Responsible Individuals shall scrutinize their interests, direct or indirect, in other entities to identify any conflicts of interest. Disclosure as to any conflict of interest (or confirmation that there are not any conflicts of interests) is to be made in writing annually by all Responsible Individuals. Further, in the event a conflict of interest arises which has not previously been disclosed, the Responsible Individual shall disclose such conflict of interest as soon as possible. The information disclosed in the form shall be treated as confidential and shall not be disclosed by the Organization, except to the extent disclosure is required to consider a conflict of interest or for any other legitimate business purpose as determined in the sole discretion of the Organization. All information disclosed shall remain on file in the corporate records of the Organization.
What Procedures are Required to Authorize a Transaction Involving a Conflict of Interest?
The Organization shall not enter into a transaction in which a Responsible Individual has a conflict of interest unless a determination is made according to the following procedures that the transaction is in the Organization’s best interests and that its terms are fair to the Organization.
The Board of Directors may approve a transaction involving a conflict of interest if a majority of the disinterested Directors, even though they may be less than a quorum, determine in good faith that the transaction is fair and reasonable as to the Organization and in the Organization’s best interests. Such determination must be made after disclosure of all of the material facts as to the relationship of the Responsible Individual with the Related Entity and after reasonable investigation and deliberation regarding the transaction, and it should be documented in the official minutes of the Board of Directors.

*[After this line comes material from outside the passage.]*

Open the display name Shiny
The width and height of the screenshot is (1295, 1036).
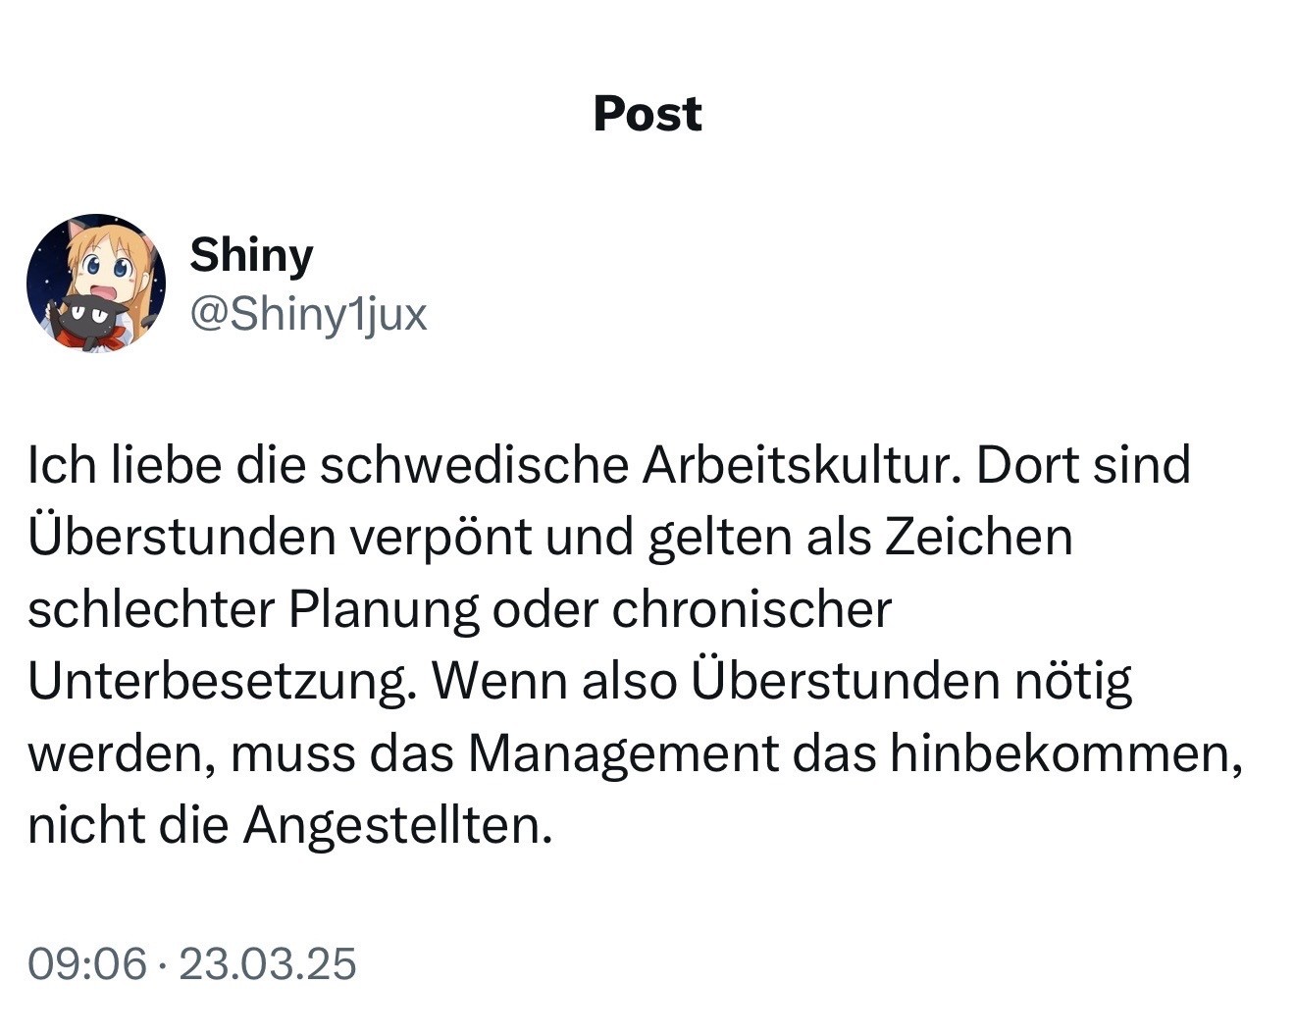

Any transaction which, but for the presence of a conflict of interest, could be approved by an officer or employee of the Organization must receive prior approval by two officers of the Organization, none of whom shall have a conflict of interest in the transaction. If such approval is not feasible, the transaction must receive approval by the Board of Directors or a committee of the Board as described above.

When May a Responsible Individual Appropriate a Corporate Opportunity?
A Responsible Individual appropriates a corporate opportunity when he or she is aware of an opportunity for the Organization to engage in an activity that is related to its present or prospective activities and takes advantage of the opportunity personally or for the benefit of one or more third parties. Before appropriating a corporate opportunity, a Responsible Individual must inform the Organization of the opportunity and obtain approval from the Organization. The Organization may provide approval only after informed evaluation and a determination by disinterested officers or directors (depending upon whether the opportunity would normally require approval by the Board of Directors) that the Organization should not pursue such corporate opportunity.

How Does This Policy Relate to Other Legal Requirements?
In the event that a Responsible Individual is also a “disqualified person” (as defined by the intermediate sanction rules applicable to tax-exempt organizations as set forth in the Internal Revenue Code and the Treasury Regulations promulgated thereunder), any transaction between the Organization and the Responsible Individual (including family members and entities related to such person) shall be approved by the Board of Directors in accordance with this Policy and with such other substantive and procedural requirements as may be necessary to satisfy the applicable intermediate sanction rules.
This Policy and the requirements set forth herein are not intended to affect the validity of a transaction as provided under applicable state law.